Data for the task:
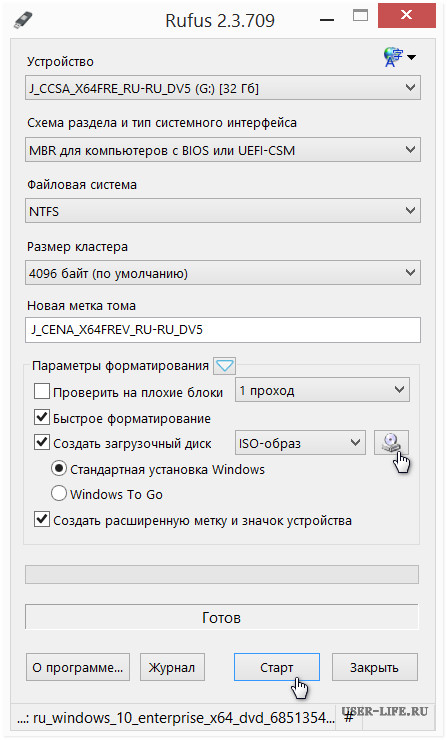447x740 pixels.
Task: Toggle create bootable disk checkbox
Action: click(x=42, y=443)
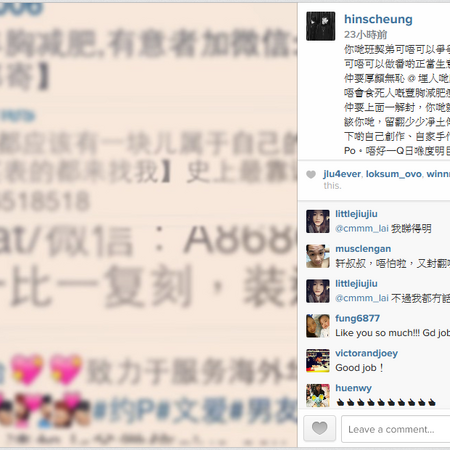Visit the huenwy username link
This screenshot has height=450, width=450.
(x=353, y=388)
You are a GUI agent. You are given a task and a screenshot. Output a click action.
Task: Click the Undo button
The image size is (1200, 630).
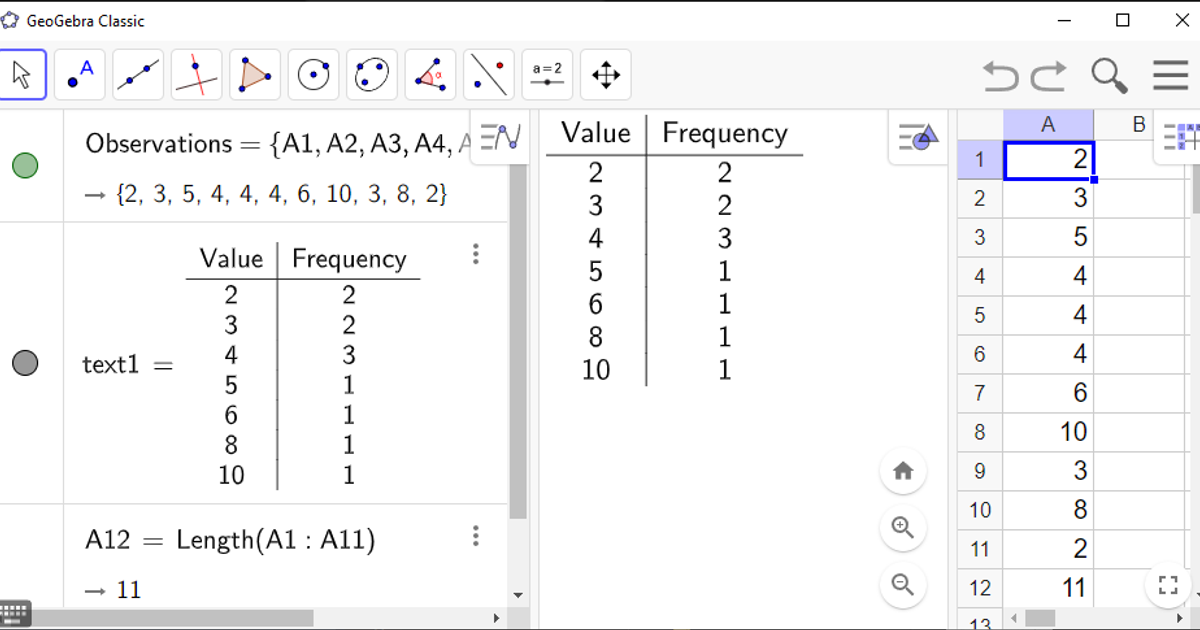coord(999,75)
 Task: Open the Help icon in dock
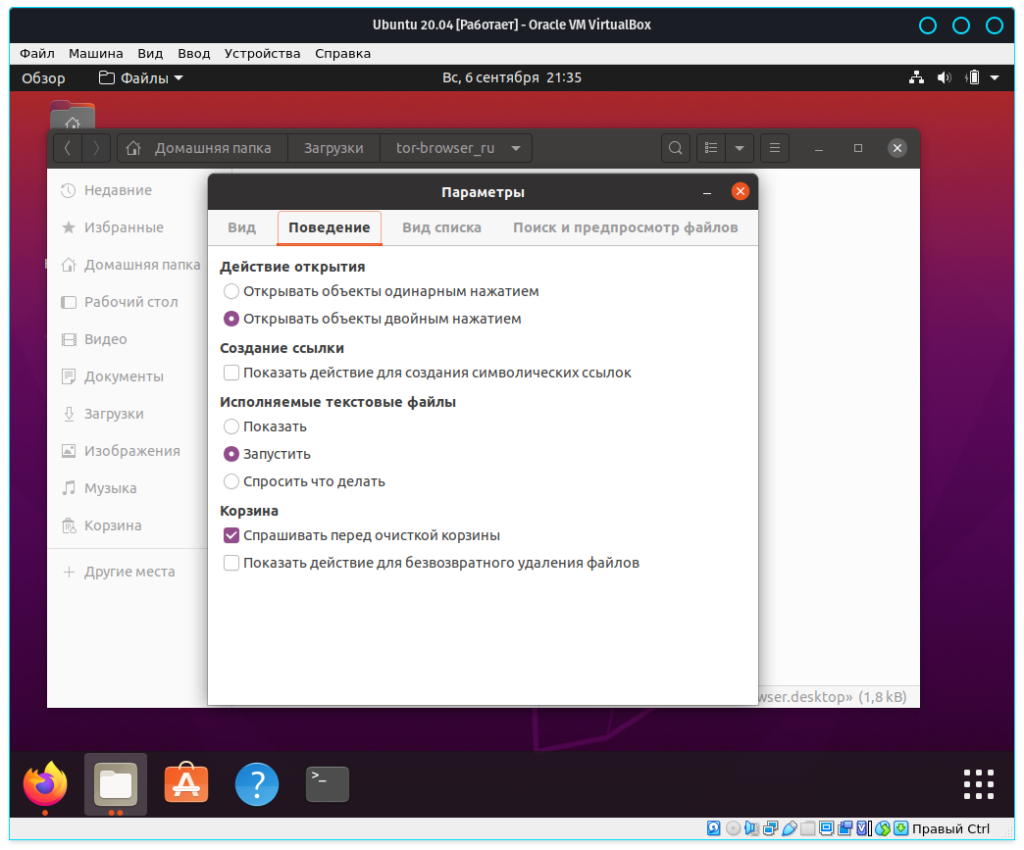[x=257, y=784]
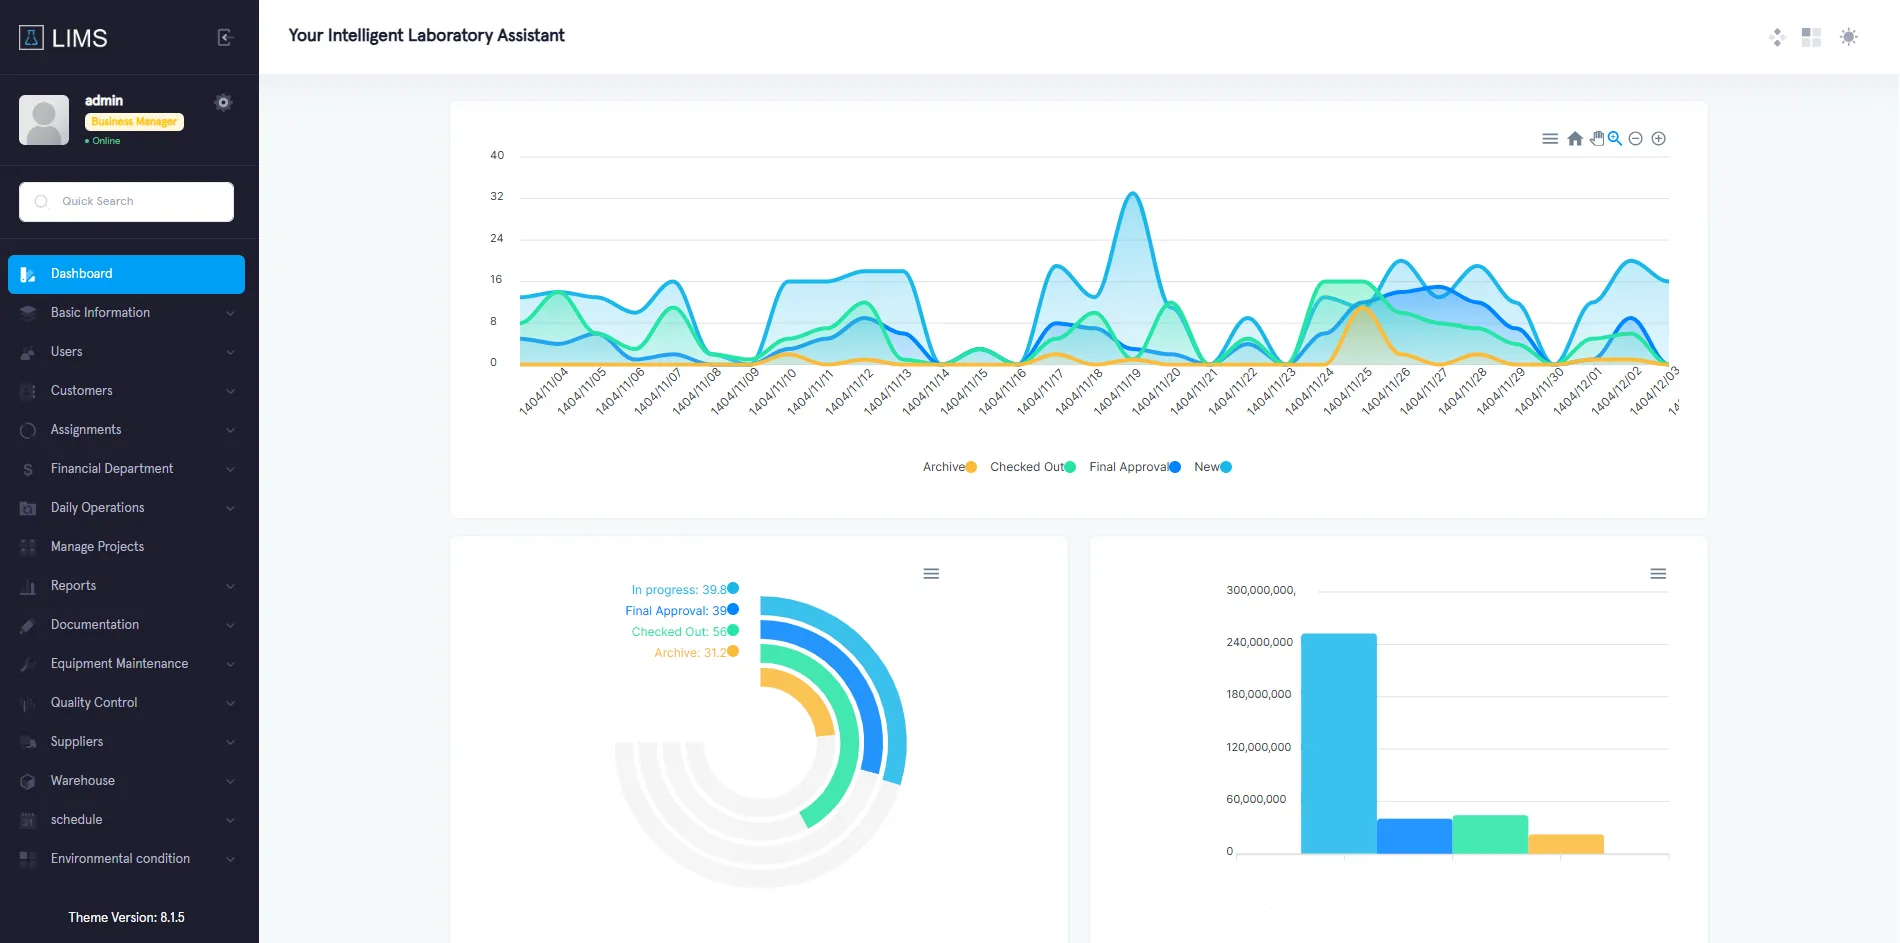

The problem: This task calls for the lines from the line containing "You are a GUI" through the end of the listing, set down exactly and only, with pictures omitted.

Reply to the exercise:
You are a GUI agent. You are given a task and a screenshot. Output a click action.
Task: Click the Undo button
The image size is (1200, 630).
coord(999,75)
 Task: Open the Help icon in dock
[x=257, y=784]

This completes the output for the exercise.